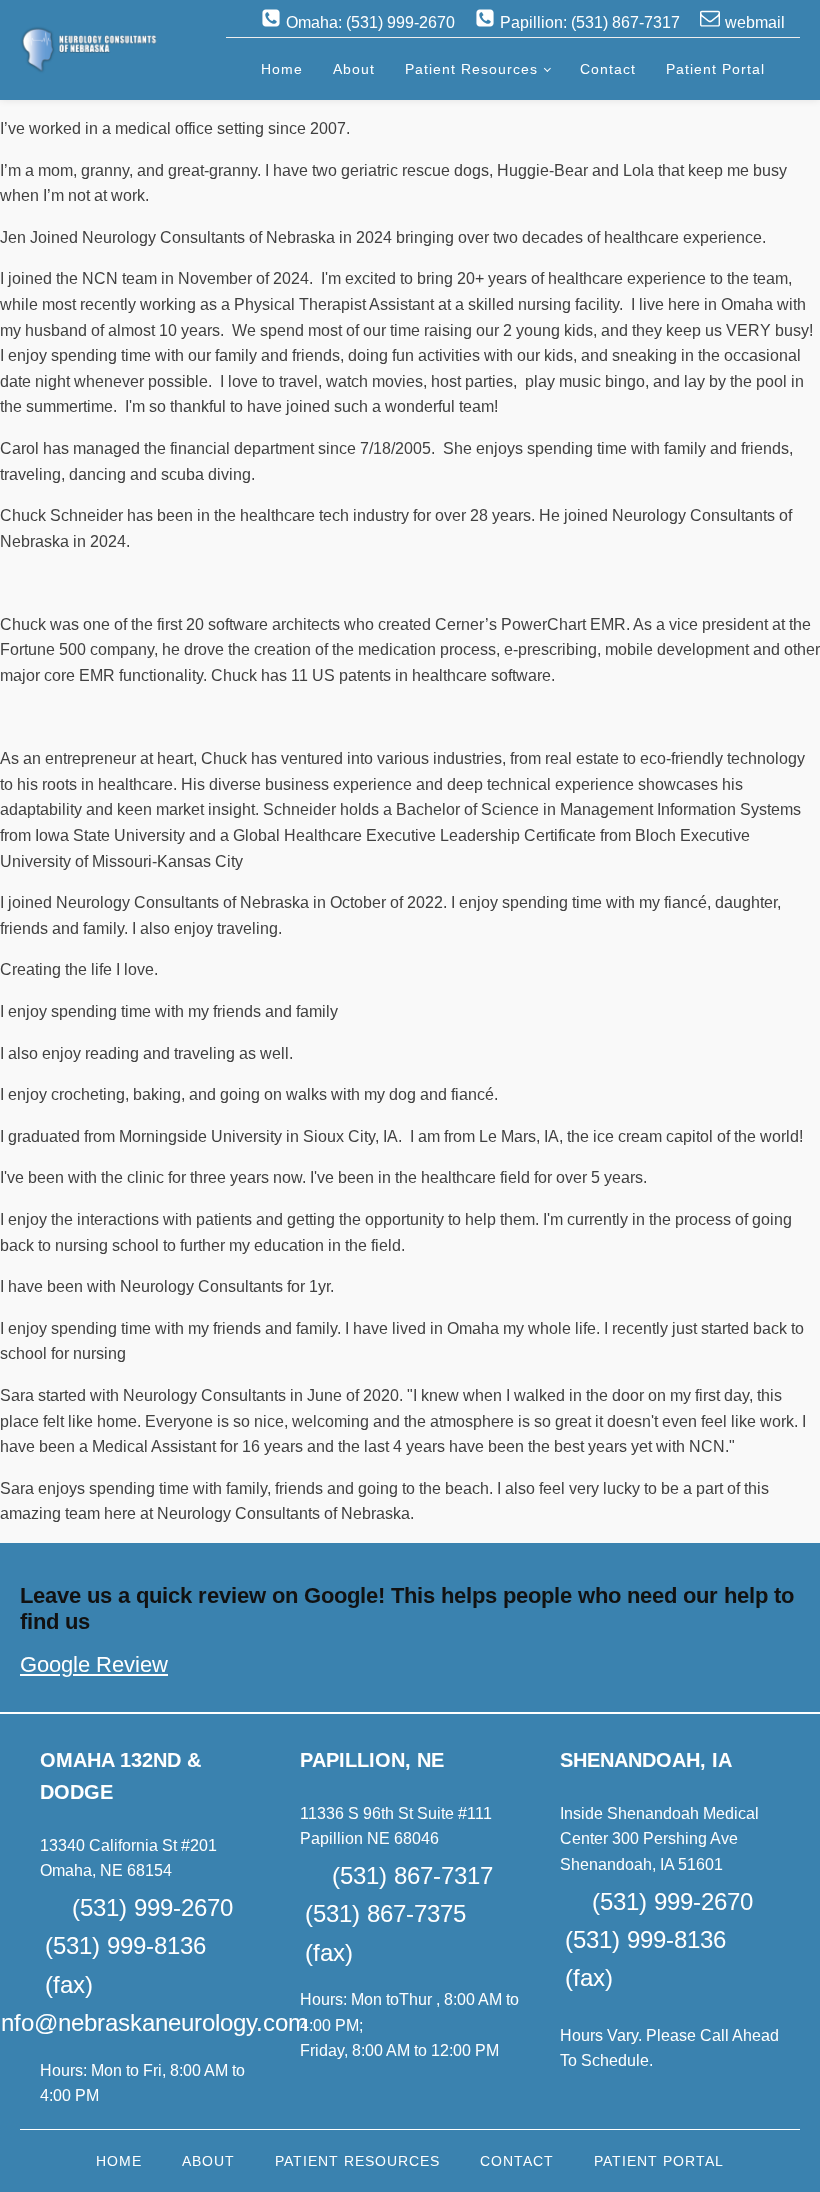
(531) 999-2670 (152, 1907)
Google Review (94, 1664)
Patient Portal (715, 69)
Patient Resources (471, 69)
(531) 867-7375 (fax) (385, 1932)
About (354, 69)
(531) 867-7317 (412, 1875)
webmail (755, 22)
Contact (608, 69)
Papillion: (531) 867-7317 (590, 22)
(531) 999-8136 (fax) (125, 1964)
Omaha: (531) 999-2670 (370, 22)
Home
=-=-=-=-=
GOAL OF THE EXERCISE: Each record must be repeated verbatim, and no picture may appear in the copy.

FINAL ANSWER:
(531) 999-2670 (152, 1907)
Google Review (94, 1664)
Patient Portal (715, 69)
Patient Resources (471, 69)
(531) 867-7375 (fax) (385, 1932)
About (354, 69)
(531) 867-7317 (412, 1875)
webmail (755, 22)
Contact (608, 69)
Papillion: (531) 867-7317 (590, 22)
(531) 999-8136 (fax) (125, 1964)
Omaha: (531) 999-2670 (370, 22)
Home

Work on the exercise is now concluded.